Si j’ai bien compris, l’application va fonctionner quel que soit l’endroit où on se trouve, Guadeloupe, Martinique, certaines villes de France ?

Que veut dire le mot Ully ? Pourquoi ce choix ?

Ully est un mot issu de l’argot anglais, qui vise à magnifier ce qui ne l’était pas, à rendre positif ce qui est négatif, utile ce qui est inutile, beau ce qui est laid. Je trouve que ce terme correspond parfaitement au concept de l’application qui veut que nos déchets dont on souhaite se débarrasser, peuvent devenir une richesse pour notre économie. La mission de Ully, c’est de faire réaliser à la population l’importance de la réduction des déchet.

Parlez-moi des communes avec qui vous avez déjà signé une convention de partenariat (Capesterre-Belle-Eau, Pointe-à-Pitre, Capesterre de Marie-Galante).

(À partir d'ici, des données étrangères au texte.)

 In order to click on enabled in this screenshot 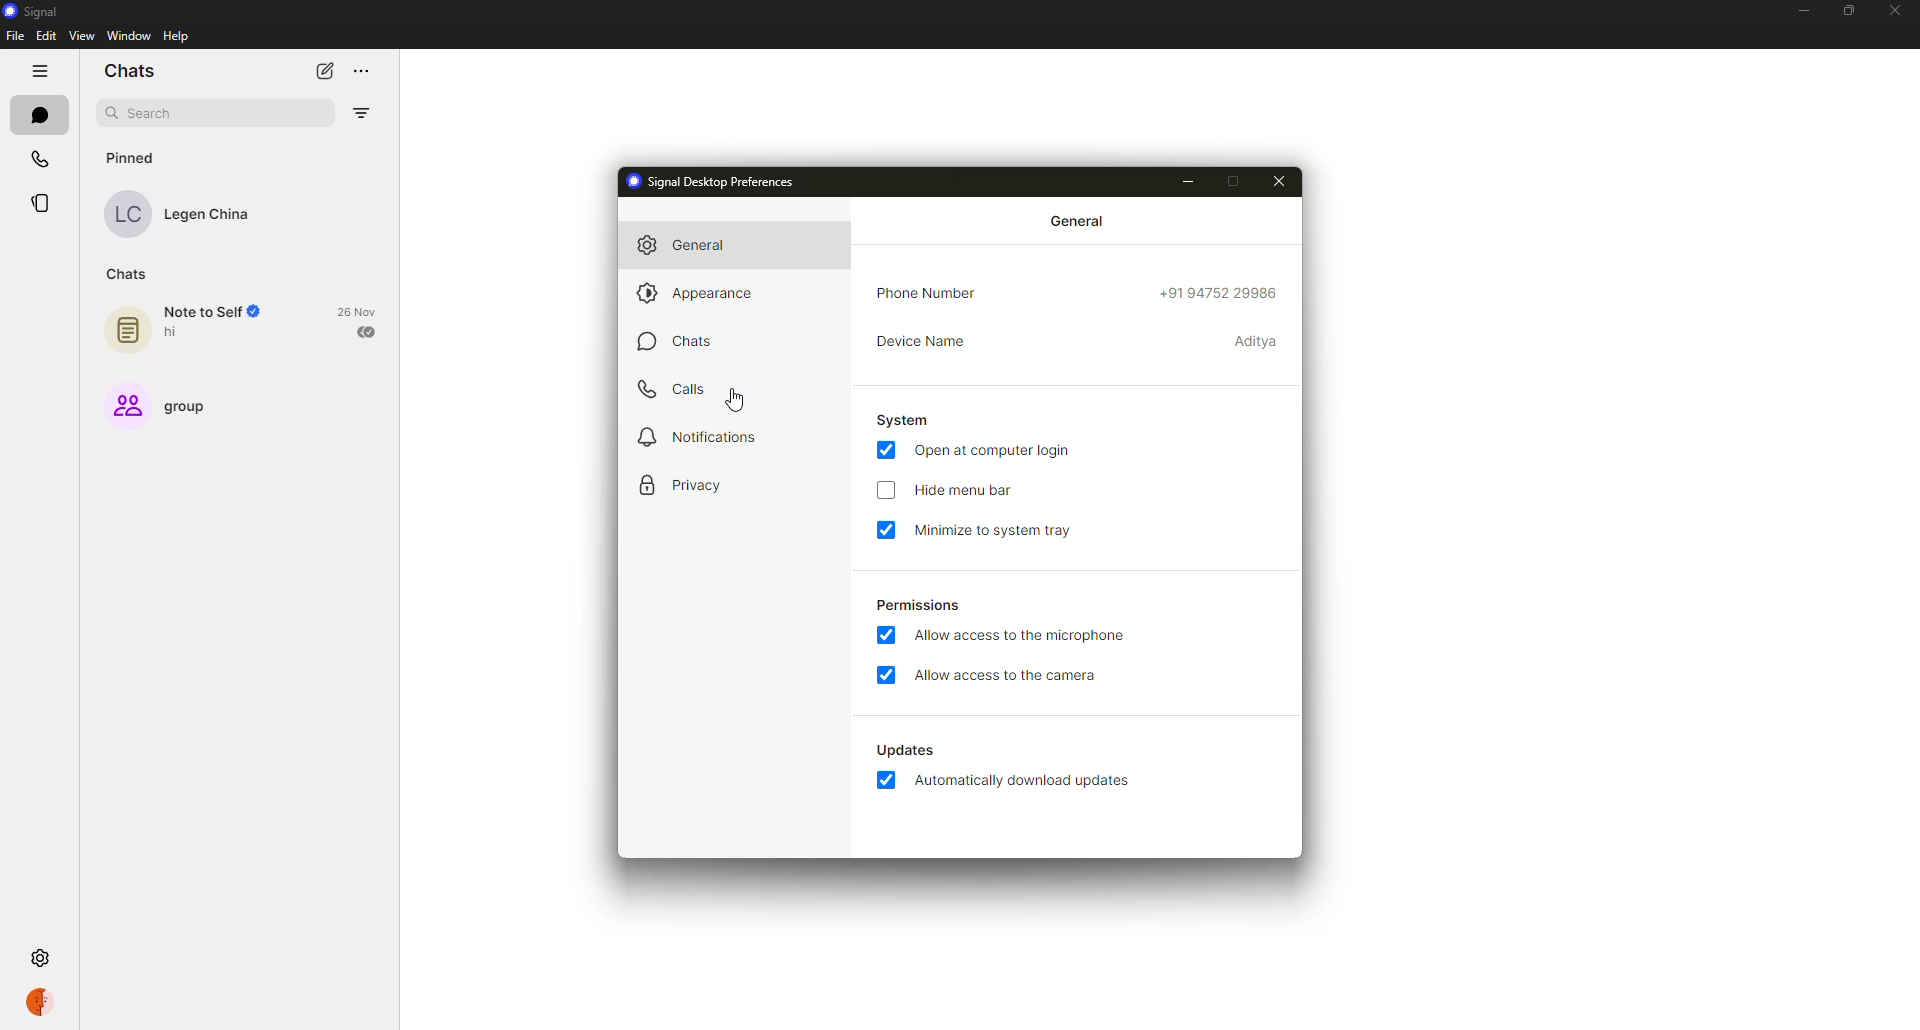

Karel TARER nous a indiqué, ce vendredi 12 février 2021, qu’il devrait signer la convention de partenariat avec la commune de Morne-à-l’Eau le vendredi 26 février 2021. Il n’a pas encore la date précise pour la commune de Goyave.

En fait, il montre aux autres communes que certaines communes fonctionnent déjà avec eux et sont satisfaites.

« On rentre par la petite porte et au final on va arriver à la grande porte ».

Vous avez signé avec Capesterre de Marie-Galante, les deux autres communes de la Grande Galette ne vous ont pas encore contacté ?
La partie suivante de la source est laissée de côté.